See, their original reason to take a break was because they were too busy with personal matters for them to commit to an actual comic. But as their history up to today has shown that's no longer a valid excuse. As time went on they started to show an interest in the Pokemon fandom. specifically the pokemon known as Mewtwo. To make a long story short, what started as small doodles grew into a whole bunch of fancomics and animations. To compare, they have drawn nearly four times as many Pokemon drawings compared to Undertale. Now, it is perfectly fair and acceptable to find an interest in a different fandom. And while I personally prefer Undertale over Pokemon I completely supported their decision to focus on other fandoms and enjoyed what they made. I also understood their issues with the fandom at the time, some people were rather aggressive, rude, or demanding the comic to be completed, a comic that's completely free that they make no profit out of.
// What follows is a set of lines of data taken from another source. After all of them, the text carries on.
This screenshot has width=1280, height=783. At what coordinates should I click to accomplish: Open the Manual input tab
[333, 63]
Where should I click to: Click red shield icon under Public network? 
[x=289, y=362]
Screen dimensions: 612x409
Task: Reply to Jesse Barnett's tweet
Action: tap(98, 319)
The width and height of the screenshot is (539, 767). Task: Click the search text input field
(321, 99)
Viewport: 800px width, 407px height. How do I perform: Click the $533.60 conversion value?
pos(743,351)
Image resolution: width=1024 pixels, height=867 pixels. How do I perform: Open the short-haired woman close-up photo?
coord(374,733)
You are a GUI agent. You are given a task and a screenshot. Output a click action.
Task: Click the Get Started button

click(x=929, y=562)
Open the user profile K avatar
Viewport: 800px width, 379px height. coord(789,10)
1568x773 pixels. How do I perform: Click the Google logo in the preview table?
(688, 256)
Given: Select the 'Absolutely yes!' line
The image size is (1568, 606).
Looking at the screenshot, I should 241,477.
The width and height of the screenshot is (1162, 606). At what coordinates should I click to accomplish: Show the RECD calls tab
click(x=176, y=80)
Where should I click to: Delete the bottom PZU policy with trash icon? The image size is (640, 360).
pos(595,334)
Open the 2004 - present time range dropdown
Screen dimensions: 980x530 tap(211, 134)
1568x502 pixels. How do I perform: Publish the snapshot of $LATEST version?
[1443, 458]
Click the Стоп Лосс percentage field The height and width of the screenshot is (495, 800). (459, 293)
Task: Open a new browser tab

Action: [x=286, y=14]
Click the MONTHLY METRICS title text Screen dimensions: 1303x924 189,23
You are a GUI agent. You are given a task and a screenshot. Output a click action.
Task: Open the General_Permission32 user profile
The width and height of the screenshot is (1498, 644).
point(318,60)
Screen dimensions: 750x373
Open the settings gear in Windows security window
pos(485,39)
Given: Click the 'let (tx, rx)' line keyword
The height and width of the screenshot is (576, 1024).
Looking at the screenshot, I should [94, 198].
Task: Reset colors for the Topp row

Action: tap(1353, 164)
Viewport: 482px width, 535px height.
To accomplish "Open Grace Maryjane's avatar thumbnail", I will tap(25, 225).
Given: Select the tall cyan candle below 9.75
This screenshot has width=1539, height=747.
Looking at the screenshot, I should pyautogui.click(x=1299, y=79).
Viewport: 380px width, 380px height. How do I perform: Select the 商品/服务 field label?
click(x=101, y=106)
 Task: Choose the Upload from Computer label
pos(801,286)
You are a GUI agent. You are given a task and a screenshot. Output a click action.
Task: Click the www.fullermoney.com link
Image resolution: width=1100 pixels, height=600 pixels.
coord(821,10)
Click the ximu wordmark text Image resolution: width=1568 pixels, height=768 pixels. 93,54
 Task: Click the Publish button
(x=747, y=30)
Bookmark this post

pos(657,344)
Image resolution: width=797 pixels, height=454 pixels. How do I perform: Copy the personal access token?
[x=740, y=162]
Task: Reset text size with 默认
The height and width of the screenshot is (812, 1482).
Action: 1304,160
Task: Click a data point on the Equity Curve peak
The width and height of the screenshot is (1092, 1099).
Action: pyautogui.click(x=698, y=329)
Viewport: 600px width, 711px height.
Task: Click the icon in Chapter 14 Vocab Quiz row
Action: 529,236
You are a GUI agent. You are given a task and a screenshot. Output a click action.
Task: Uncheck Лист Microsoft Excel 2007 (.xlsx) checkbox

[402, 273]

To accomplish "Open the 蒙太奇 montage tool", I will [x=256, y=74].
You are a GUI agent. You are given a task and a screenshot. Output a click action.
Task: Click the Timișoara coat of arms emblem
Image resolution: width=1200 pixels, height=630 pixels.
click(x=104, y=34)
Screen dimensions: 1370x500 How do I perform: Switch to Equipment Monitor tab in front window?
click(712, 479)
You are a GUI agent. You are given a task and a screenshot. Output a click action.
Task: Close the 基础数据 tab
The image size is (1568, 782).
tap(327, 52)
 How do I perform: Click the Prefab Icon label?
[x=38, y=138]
I even recall one point they tried to unsuccessfully drag a different content creator into this issue as if it would somehow work.
However I started to notice they had a warped perception on the fandom. Rather than blame the few people that harassed them online with constant asks, they believed that the entire fandom as a whole is to blame as declared it all toxic. Something they insist on repeating to all their fans and making them believe their opinion as fact.
Now for the record I am very aware of how toxic this fandom was and can be at times. I was around since the beginning and have seen just about every drama that has come. From the fans harassing you for not doing the pacifist route in the first time playing, people arguing if either Frisk or Chara is a really bad person, arguing over Frisk's and Chara's gender, is genocide the right choice, is Toriel the bad guy or Asgore, and a controversy revolving around a certain creator of the au Glitchtale (the last one TC coincidentally emulates their "Delay work for one week for every ask" and finds it amusing). I know this fandom is not the best but I love it all the same, it's as much a part of my life as it is for TC. I know I am not perfect at showing my interest for Undertale, as this image of a private ask shows.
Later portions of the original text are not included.